- Your tasks:
1: In the article on WILPF US racial justice work, which WILPF structure does the author call suitable for outer work?
2: Reproduce word for word the part of the article on WILPF US racial justice work starting at "WILPF US Racial" and ending at "work to WILPF.".

WILPF US Racial Justice Work Part 2: Looking Out, Looking In

By Darien De Lu
President

October 2021

Inner and Outer Work

These two areas of work, inner and outer, share broad goals; but the individual objectives along the way to those goals will differ. With inner work, we’re speaking to sympathetic WILPF members, with whom we share community. Our strategies for influencing them will likely differ from our approach with the public or politicians.

I see these distinct kinds of work as a good reason to do the work in different WILPF structures.  For outer work, issue committees – which do many kinds of political work, often in similar ways, with similar audiences – are a suitable structure. For inner work, an ad hoc committee can be preferable, for the special task of addressing members and relating the work to WILPF.

- Information supplied:
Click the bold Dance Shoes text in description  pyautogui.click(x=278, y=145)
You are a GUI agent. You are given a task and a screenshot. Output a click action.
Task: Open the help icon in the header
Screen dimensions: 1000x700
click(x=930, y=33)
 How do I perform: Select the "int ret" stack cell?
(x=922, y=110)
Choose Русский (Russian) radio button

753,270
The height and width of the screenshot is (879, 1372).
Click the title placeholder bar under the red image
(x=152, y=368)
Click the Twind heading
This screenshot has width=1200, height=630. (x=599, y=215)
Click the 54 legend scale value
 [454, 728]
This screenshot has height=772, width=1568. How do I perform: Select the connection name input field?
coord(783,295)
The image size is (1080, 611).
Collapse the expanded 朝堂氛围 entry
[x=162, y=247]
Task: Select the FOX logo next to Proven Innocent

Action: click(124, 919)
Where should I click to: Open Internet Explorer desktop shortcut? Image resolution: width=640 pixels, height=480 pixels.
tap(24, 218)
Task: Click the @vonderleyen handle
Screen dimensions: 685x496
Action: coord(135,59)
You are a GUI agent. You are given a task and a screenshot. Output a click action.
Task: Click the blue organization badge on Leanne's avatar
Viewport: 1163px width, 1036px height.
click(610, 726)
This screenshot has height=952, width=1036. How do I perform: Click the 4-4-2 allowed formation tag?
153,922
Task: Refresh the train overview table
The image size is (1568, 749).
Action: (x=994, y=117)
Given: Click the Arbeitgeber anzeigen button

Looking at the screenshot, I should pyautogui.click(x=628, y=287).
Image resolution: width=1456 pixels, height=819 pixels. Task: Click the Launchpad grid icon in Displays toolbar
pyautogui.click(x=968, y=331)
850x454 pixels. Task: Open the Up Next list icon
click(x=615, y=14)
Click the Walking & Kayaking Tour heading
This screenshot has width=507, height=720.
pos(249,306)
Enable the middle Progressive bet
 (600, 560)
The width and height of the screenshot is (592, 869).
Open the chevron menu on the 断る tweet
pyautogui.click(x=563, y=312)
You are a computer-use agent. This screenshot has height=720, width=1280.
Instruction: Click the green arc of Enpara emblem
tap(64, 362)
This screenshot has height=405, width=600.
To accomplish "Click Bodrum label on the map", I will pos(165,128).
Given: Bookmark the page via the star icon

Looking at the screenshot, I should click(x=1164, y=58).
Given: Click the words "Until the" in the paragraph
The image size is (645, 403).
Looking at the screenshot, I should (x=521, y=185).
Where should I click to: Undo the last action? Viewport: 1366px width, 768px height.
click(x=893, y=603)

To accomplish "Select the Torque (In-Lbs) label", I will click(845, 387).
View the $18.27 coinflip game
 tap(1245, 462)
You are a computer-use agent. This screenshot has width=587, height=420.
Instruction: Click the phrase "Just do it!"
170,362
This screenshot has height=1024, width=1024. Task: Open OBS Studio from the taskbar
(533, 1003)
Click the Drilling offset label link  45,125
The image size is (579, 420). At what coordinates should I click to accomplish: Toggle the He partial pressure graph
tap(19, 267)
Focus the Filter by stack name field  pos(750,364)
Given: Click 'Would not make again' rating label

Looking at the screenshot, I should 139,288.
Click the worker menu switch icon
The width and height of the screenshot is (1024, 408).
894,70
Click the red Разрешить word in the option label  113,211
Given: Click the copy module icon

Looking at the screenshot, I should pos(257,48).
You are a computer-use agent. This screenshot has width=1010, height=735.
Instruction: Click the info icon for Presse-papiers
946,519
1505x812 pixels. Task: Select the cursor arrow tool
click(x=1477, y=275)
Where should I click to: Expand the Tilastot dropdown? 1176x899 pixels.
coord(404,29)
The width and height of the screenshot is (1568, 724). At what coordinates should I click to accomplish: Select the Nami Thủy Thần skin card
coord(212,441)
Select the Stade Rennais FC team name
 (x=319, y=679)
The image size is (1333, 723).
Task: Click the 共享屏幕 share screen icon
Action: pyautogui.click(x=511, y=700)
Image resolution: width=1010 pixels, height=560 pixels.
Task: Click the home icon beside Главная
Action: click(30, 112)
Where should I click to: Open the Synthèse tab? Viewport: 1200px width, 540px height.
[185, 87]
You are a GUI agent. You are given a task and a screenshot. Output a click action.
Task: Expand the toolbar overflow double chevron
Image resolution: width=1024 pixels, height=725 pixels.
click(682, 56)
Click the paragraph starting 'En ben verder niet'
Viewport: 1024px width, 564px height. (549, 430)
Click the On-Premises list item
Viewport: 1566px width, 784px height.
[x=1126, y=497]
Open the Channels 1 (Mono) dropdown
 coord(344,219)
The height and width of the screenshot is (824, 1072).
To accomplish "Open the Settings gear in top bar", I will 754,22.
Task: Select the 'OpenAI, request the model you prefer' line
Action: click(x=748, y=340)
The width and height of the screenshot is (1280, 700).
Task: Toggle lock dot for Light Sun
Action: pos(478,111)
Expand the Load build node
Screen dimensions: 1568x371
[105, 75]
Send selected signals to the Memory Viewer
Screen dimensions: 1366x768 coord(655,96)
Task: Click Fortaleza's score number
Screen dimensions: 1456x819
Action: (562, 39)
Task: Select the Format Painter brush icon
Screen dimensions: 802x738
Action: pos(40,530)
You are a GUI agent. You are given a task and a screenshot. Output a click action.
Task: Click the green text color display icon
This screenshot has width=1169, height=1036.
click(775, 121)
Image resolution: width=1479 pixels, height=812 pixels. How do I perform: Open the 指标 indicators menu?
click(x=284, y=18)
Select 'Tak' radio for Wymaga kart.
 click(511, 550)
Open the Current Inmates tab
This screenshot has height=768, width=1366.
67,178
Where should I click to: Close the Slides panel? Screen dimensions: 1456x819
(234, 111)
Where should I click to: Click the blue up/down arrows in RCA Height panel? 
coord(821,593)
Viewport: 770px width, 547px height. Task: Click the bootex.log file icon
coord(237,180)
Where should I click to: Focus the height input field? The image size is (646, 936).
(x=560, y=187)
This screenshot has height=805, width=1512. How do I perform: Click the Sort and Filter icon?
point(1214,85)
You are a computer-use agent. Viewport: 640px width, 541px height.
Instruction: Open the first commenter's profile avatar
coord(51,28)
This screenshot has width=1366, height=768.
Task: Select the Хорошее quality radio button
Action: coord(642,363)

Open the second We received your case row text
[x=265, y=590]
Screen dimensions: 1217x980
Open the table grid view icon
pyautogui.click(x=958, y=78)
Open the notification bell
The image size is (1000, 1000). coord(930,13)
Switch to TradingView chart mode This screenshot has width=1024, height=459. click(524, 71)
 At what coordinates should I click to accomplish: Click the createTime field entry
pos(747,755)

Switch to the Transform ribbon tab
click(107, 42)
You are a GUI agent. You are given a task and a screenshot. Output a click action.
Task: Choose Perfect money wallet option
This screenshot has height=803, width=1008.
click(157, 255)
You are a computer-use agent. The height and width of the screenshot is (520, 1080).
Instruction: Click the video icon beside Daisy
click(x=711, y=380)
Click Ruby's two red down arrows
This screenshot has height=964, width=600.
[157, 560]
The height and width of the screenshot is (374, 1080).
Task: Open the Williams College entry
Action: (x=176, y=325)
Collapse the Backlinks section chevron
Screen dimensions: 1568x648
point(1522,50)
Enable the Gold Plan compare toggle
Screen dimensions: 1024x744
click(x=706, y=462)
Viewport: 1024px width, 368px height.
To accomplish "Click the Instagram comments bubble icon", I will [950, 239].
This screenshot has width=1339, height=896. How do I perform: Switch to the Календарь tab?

- Answers:
1: Issue committees

2:
WILPF US Racial Justice Work Part 2: Looking Out, Looking In

By Darien De Lu
President

October 2021

Inner and Outer Work

These two areas of work, inner and outer, share broad goals; but the individual objectives along the way to those goals will differ. With inner work, we’re speaking to sympathetic WILPF members, with whom we share community. Our strategies for influencing them will likely differ from our approach with the public or politicians.

I see these distinct kinds of work as a good reason to do the work in different WILPF structures.  For outer work, issue committees – which do many kinds of political work, often in similar ways, with similar audiences – are a suitable structure. For inner work, an ad hoc committee can be preferable, for the special task of addressing members and relating the work to WILPF.